EXERCISE DIRECTIONS
What is needed is each line of the data below that holds the string "Pinterest".

Collected data
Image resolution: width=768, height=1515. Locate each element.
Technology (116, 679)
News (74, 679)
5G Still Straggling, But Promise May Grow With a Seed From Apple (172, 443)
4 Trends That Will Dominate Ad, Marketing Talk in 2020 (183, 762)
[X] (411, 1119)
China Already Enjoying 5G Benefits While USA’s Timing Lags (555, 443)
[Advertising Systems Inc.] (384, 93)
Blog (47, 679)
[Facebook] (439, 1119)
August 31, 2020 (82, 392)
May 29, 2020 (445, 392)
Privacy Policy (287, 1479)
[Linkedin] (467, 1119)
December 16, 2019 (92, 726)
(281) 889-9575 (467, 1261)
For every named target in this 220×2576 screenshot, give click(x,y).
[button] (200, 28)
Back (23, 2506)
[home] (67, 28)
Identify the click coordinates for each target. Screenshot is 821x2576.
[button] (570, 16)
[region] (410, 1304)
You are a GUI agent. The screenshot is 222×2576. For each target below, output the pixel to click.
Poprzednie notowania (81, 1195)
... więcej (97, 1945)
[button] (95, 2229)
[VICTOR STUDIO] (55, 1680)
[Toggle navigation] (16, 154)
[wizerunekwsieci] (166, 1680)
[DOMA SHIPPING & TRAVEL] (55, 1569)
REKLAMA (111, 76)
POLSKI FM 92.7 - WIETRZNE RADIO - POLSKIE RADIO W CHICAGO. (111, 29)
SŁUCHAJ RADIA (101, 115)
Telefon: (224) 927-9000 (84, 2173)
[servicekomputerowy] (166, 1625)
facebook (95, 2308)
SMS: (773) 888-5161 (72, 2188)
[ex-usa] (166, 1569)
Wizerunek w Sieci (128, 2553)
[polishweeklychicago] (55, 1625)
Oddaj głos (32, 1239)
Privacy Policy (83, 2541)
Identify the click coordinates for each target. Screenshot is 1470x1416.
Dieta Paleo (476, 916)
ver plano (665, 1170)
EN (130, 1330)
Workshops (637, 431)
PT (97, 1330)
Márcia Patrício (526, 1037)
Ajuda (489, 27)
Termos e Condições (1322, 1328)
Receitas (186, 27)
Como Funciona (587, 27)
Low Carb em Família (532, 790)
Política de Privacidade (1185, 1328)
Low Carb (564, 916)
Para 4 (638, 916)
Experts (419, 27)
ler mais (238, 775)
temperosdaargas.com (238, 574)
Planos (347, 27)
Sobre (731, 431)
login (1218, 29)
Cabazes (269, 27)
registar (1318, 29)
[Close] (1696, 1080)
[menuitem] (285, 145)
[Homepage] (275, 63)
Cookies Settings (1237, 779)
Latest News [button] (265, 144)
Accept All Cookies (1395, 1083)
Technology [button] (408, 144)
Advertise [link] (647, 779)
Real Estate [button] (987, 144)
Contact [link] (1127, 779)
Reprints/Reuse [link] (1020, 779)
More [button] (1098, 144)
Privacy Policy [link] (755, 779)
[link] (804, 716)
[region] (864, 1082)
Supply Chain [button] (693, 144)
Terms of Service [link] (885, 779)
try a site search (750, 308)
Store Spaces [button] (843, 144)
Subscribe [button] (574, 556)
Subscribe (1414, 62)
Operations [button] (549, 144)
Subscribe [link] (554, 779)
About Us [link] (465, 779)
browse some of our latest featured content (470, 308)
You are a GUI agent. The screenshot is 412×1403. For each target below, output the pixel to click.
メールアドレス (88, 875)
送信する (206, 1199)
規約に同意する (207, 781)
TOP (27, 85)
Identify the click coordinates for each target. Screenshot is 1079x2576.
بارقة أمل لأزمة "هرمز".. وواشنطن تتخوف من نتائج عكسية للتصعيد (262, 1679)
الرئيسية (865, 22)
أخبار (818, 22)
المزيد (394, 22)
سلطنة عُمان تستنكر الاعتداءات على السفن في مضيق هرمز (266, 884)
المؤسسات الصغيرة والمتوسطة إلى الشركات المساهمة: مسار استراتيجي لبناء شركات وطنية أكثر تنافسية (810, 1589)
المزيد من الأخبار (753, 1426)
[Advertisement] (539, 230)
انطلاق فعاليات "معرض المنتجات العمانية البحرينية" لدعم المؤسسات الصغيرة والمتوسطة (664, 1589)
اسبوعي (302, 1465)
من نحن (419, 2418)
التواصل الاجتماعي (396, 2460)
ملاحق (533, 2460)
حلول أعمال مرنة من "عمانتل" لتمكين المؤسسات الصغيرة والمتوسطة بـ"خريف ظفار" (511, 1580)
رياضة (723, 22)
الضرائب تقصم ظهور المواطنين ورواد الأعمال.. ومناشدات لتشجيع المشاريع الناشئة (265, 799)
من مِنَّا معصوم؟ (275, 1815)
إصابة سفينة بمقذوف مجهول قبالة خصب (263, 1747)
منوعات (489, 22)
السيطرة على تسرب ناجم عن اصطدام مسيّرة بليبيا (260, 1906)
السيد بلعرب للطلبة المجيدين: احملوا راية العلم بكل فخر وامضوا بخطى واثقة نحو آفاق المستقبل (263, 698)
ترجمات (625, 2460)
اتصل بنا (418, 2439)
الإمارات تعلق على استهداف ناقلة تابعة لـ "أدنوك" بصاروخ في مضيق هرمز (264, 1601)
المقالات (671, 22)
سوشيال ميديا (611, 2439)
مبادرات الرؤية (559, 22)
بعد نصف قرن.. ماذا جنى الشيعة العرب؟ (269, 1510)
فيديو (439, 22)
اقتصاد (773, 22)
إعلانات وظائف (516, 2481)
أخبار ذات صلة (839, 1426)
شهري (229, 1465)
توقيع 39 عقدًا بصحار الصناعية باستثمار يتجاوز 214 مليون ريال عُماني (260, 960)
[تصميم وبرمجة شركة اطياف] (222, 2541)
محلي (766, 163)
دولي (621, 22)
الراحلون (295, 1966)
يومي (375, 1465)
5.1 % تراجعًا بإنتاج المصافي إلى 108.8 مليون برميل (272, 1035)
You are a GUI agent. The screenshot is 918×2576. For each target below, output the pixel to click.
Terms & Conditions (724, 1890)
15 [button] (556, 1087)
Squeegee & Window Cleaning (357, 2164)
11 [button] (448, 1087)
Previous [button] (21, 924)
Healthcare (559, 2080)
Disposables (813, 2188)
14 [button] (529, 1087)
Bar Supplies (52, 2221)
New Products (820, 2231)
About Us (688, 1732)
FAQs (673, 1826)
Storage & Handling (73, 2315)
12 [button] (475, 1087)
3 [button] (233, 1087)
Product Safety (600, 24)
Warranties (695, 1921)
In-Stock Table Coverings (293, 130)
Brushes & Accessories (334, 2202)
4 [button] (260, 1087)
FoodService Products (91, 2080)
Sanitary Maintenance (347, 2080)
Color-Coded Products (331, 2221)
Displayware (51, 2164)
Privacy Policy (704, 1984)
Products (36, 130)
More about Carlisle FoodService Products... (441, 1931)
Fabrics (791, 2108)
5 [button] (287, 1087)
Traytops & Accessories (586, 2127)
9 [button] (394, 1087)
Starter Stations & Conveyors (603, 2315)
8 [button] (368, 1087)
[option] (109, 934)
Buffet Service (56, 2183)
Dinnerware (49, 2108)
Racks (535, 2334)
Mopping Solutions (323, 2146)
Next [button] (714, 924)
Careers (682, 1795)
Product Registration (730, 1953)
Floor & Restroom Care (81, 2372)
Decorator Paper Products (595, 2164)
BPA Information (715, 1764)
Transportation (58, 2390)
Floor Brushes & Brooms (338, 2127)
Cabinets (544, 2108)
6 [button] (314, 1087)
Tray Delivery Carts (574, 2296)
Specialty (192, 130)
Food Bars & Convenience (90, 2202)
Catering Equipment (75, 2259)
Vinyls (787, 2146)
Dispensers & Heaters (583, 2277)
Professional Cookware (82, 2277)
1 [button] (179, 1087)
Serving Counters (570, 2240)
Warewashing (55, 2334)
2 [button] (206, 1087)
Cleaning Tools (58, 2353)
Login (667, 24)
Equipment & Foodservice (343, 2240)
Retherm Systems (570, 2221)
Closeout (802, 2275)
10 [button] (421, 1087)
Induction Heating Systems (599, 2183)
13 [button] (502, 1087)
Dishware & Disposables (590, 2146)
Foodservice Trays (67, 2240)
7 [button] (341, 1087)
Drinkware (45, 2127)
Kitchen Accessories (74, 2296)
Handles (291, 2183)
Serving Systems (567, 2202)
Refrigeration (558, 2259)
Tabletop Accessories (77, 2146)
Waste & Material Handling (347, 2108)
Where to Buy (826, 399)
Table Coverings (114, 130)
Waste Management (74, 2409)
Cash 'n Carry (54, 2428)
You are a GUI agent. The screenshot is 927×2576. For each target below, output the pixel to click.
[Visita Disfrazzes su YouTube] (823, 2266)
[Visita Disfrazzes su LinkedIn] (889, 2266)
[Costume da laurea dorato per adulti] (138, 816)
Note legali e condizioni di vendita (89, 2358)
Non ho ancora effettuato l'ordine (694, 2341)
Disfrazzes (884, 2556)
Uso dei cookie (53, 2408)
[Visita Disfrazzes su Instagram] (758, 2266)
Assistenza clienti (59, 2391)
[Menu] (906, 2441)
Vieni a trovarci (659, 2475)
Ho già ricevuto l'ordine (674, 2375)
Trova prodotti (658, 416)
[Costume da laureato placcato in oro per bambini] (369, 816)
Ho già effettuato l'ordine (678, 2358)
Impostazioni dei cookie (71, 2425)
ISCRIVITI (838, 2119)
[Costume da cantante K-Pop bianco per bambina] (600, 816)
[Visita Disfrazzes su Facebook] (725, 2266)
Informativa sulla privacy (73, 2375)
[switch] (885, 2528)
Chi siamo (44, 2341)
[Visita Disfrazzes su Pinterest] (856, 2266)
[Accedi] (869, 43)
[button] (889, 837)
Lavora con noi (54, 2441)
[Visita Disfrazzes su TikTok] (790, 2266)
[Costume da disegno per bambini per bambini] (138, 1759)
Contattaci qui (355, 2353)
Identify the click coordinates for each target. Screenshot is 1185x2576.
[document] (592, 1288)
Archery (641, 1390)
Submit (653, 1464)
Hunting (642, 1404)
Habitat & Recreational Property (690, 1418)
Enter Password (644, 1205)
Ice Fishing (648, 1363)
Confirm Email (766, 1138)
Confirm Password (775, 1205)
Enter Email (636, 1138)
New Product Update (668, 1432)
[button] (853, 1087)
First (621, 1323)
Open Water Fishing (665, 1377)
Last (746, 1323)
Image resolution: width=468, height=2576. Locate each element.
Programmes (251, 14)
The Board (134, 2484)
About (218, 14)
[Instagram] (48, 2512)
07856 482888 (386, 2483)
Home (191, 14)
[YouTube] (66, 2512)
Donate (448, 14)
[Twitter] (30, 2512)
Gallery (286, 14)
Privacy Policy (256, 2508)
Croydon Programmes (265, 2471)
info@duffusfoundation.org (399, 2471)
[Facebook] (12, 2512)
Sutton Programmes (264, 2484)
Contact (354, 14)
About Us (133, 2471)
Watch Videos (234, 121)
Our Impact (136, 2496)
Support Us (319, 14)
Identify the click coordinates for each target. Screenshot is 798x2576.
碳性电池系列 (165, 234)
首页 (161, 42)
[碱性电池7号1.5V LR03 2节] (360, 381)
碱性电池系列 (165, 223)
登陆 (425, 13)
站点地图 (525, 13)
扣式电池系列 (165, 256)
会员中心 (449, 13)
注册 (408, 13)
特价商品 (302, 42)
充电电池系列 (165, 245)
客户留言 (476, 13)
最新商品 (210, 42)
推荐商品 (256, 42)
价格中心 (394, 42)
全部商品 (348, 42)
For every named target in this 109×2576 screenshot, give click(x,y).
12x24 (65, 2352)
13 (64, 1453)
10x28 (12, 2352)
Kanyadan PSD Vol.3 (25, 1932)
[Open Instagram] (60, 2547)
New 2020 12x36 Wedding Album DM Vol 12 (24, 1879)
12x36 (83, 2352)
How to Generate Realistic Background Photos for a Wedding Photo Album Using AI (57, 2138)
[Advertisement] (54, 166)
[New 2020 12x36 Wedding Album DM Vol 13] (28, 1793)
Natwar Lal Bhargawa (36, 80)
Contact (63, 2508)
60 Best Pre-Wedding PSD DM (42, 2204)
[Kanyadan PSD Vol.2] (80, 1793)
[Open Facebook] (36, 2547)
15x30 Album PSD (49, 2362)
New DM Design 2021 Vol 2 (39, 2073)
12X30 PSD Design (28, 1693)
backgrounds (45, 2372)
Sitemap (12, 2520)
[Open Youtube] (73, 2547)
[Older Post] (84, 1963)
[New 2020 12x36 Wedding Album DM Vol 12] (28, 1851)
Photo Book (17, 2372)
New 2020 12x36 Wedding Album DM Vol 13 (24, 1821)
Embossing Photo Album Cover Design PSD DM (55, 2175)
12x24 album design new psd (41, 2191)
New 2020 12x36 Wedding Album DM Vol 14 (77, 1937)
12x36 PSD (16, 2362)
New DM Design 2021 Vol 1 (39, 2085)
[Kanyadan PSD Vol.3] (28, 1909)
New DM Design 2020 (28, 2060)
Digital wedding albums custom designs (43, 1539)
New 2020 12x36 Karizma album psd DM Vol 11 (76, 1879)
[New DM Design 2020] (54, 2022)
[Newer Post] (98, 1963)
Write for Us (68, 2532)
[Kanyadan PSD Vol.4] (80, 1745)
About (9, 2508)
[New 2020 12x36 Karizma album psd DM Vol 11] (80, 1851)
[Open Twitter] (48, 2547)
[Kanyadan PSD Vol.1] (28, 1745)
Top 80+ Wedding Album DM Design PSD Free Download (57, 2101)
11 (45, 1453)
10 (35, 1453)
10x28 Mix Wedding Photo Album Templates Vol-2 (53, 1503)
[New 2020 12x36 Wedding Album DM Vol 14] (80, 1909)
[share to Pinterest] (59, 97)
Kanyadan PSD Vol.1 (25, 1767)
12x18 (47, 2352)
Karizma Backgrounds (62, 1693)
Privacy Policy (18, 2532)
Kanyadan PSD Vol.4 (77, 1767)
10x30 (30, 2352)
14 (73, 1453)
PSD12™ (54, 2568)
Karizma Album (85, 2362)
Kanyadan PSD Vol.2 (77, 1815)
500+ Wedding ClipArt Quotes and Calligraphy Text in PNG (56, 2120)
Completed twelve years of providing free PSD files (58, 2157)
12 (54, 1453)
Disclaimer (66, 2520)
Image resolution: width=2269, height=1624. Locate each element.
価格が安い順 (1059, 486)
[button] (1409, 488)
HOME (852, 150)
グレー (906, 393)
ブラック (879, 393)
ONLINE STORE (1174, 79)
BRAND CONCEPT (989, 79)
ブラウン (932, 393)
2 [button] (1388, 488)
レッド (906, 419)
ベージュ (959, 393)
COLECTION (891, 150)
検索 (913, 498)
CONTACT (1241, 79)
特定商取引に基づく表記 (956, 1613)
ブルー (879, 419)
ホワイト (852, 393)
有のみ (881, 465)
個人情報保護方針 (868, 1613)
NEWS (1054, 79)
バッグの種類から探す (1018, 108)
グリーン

RESULT OF THE TASK
[Visita Disfrazzes su Pinterest] (856, 2266)
[share to Pinterest] (59, 97)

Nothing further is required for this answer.